Turquia diz que Israel enfrentará "consequências" por ataque à frota

Comunicado oficial diz que Israel usou a força contra um grupo de ajuda humanitária, que inclui "idosos, mulheres e crianças"

EFE |

Ancara/Atenas - O Ministério de Assuntos Exteriores da Turquia reagiu hoje duramente ao ataque de Israel aos navios turcos da frota internacional com destino a Gaza, que causou pelo menos 14 mortos, segundo a televisão israelense. Esse Ministério, que acrescenta em comunicado que o Governo israelense terá que enfrentar as consequências por seu comportamento, estabeleceu um centro de crise para acompanhar o desenvolvimento dos eventos.

O embaixador israelense em Ancara, Gaby Levy, foi convocado ao citado Ministério para pedir-lhe explicações e receber o protesto turco. O comunicado diz que o Exército israelense usou a força contra um grupo de ajuda humanitária, que inclui "idosos, mulheres e crianças" que viajam nos navios, o que considerou "inaceitável".
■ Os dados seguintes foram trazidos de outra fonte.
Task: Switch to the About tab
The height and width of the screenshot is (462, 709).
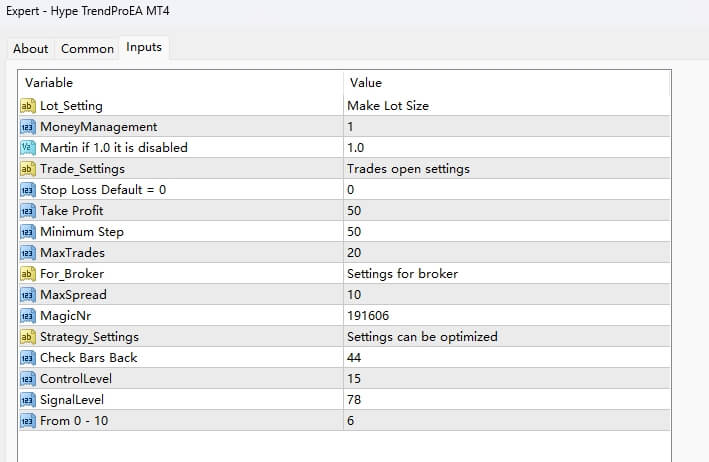Action: (30, 48)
"Tomando como alvo civis inocentes, Israel mostrou mais uma vez que não se preocupa com a vida humana, nem com as iniciativas pacíficas. Condenamos fortemente esta prática desumana de Israel", acrescentou a nota. "Este incidente, que aconteceu em águas internacionais abusando da lei internacional, terá consequências impossíveis de compensar", avisou o Ministério turco.
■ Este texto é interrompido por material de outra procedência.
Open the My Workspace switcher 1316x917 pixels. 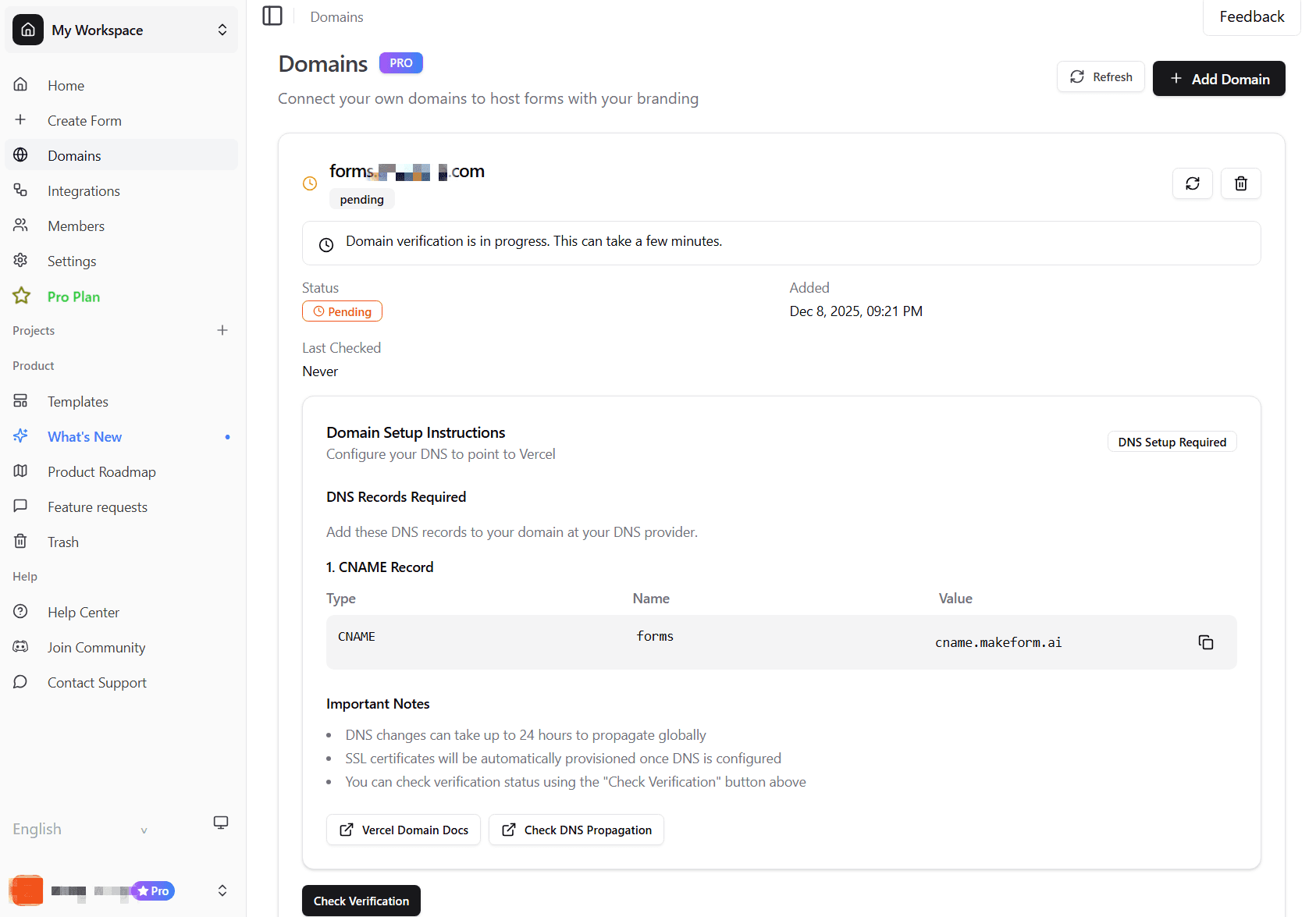pyautogui.click(x=122, y=30)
"Não importa qual seja a razão, esta ação contra civis que atuam com propósito humanitário é impossível de aceitar. Israel terá que enfrentar as consequências de seu comportamento e da violação das leis internacionais", conclui o comunicado.
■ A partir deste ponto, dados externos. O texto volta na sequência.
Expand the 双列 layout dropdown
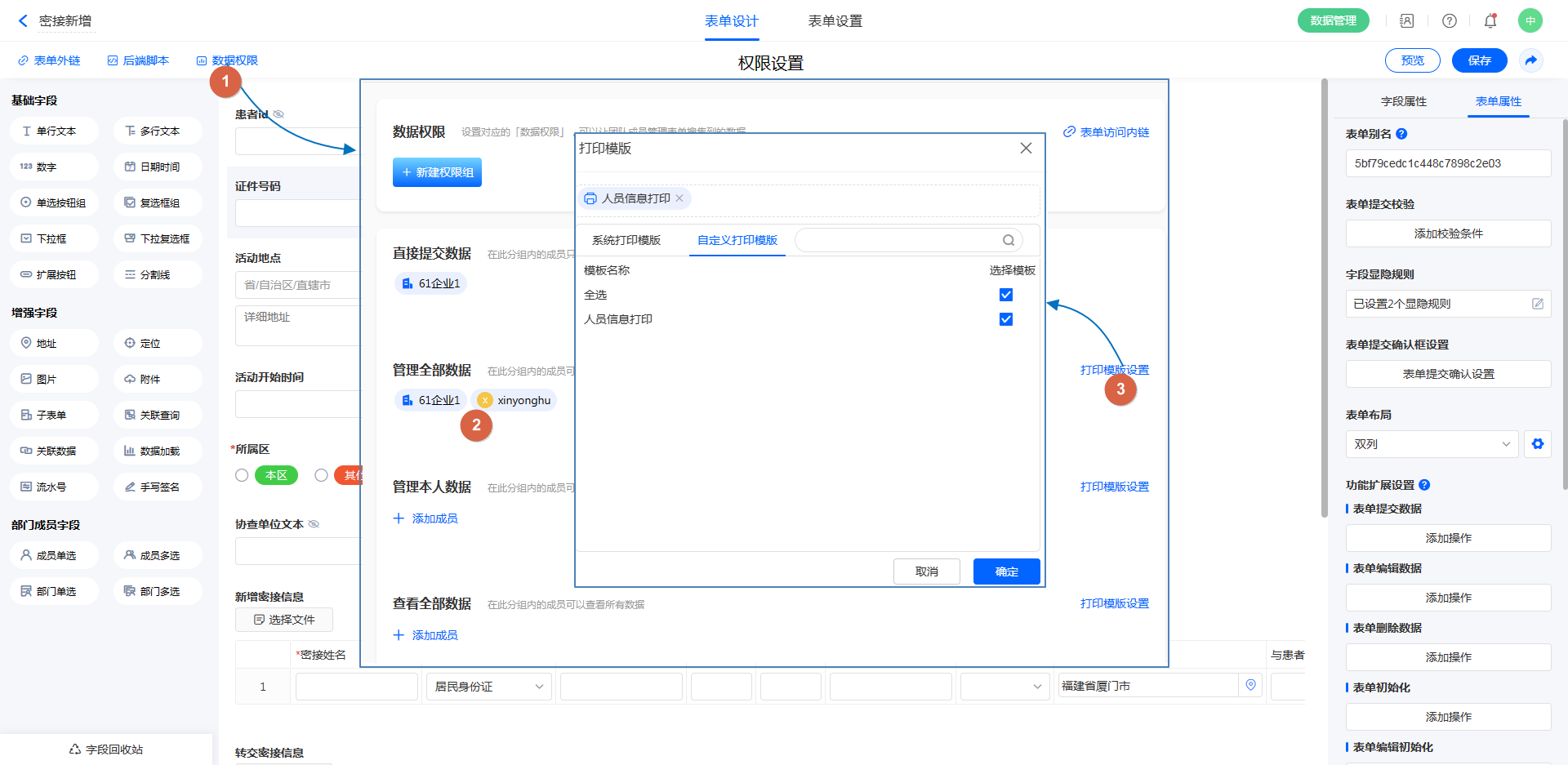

O primeiro-ministro turco, Recep Tayyip Erdogan, que se encontra no Chile cancelou sua visita à América Latina e anunciou que fará declarações nas próximas horas. O Ministério de Assuntos Exteriores da Grécia iniciou um mecanismo de gestão de emergência com um telefone à disposição dos familiares dos gregos que estão na "Frota da Liberdade", pois três dos navios que a compõem procedem deste país.

Yanis Maistros, porta-voz em Atenas da seção grega da iniciativa, declarou hoje à Agência EFE que "os cinco navios foram sequestrados"; e que "receberam disparos a partir de lanchas e helicópteros israelenses quando estavam navegando em águas internacionais, próximas ao litoral israelense".